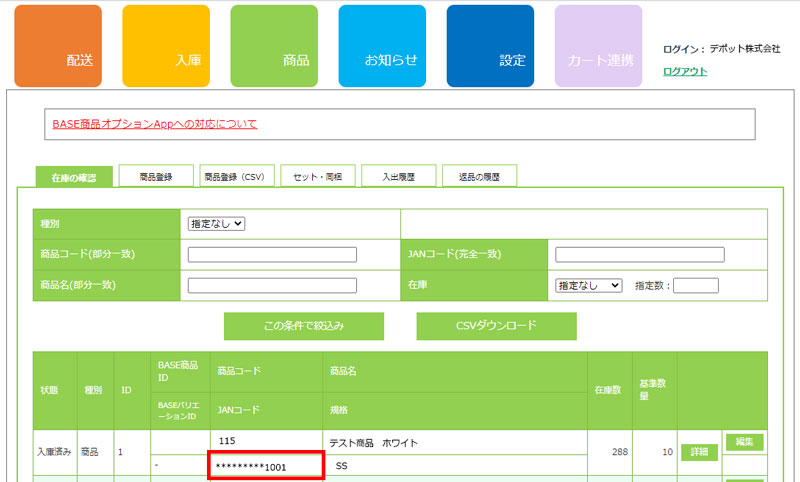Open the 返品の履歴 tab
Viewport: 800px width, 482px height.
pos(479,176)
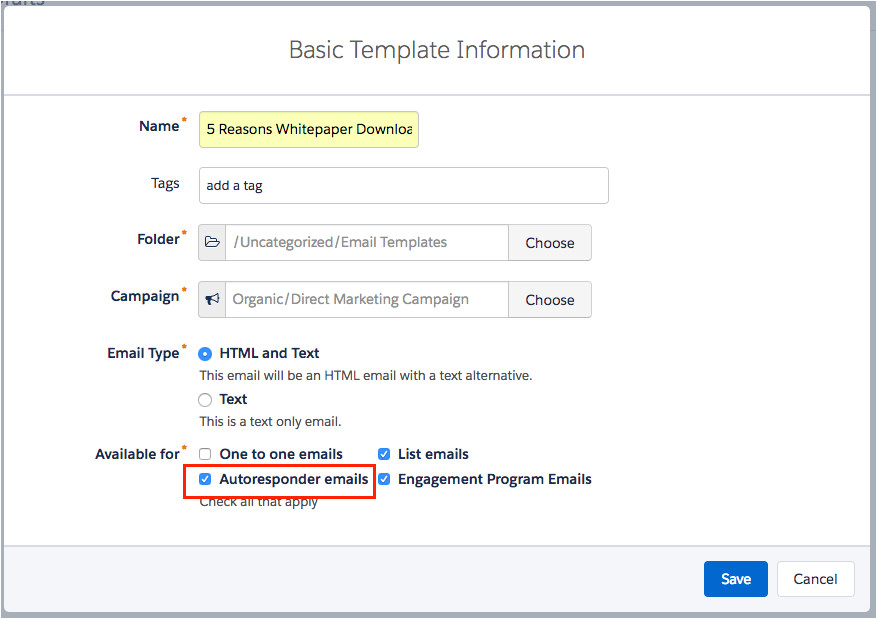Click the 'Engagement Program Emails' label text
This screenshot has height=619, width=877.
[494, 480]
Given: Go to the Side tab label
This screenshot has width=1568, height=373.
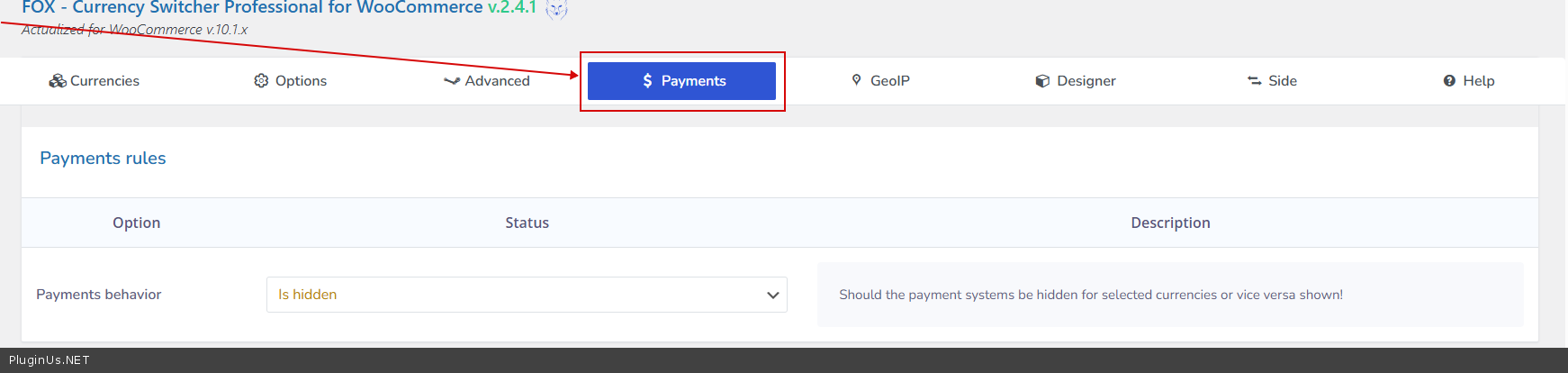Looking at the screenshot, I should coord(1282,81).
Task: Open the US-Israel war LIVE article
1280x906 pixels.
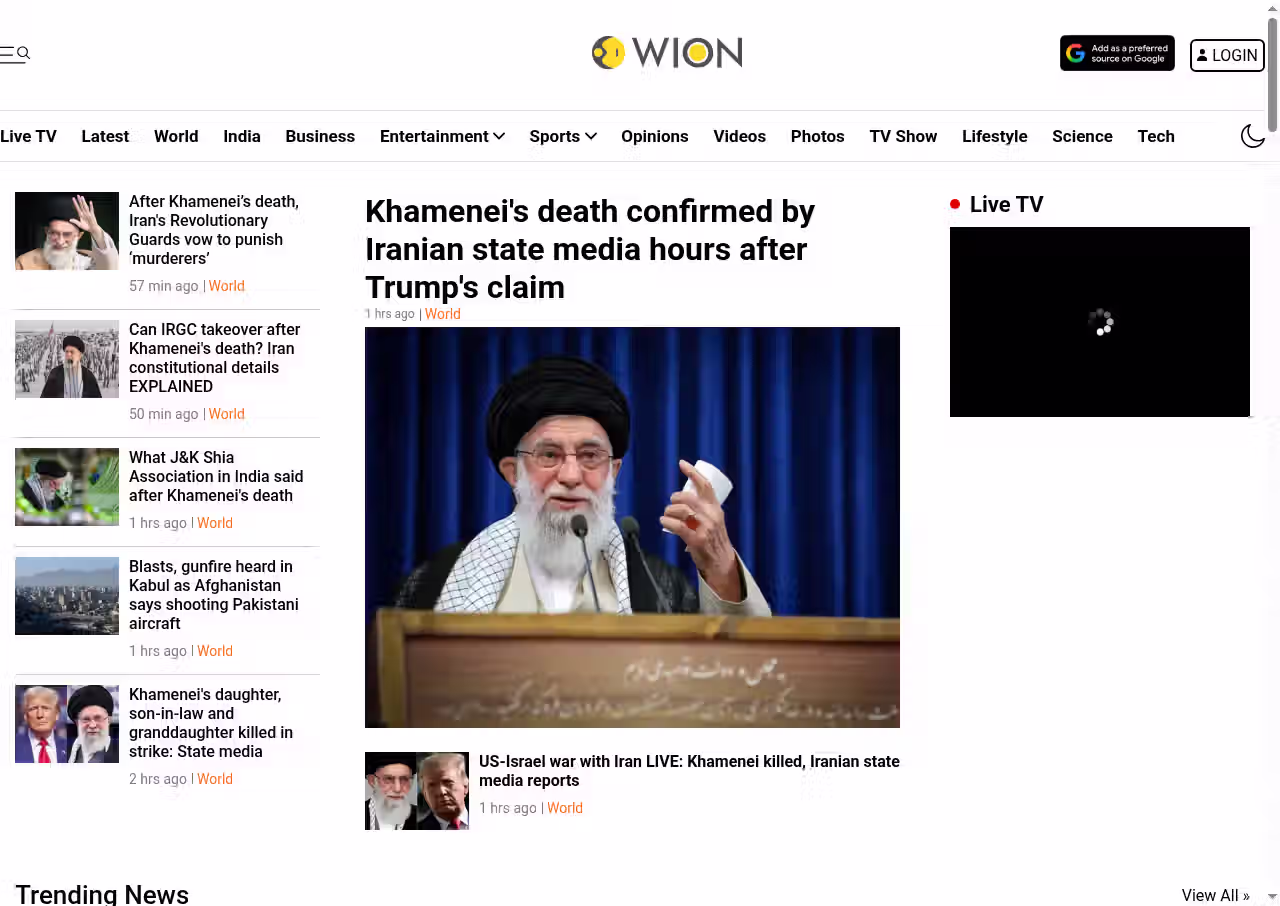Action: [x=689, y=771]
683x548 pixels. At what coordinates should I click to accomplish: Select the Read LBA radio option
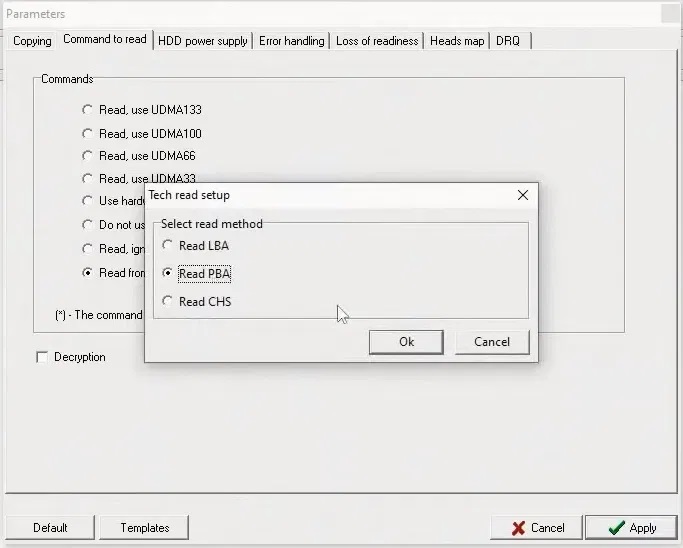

====================

● **Task directions**: What is needed is an exact restatement of every line from the line containing "This screenshot has width=1568, height=373." through the last line of the records, minus any pictures.

● **Answer to the problem**:
This screenshot has width=1568, height=373.
Looking at the screenshot, I should coord(1282,81).
Task: Open the US-Israel war LIVE article
1280x906 pixels.
Action: [x=689, y=771]
683x548 pixels. At what coordinates should I click to accomplish: Select the Read LBA radio option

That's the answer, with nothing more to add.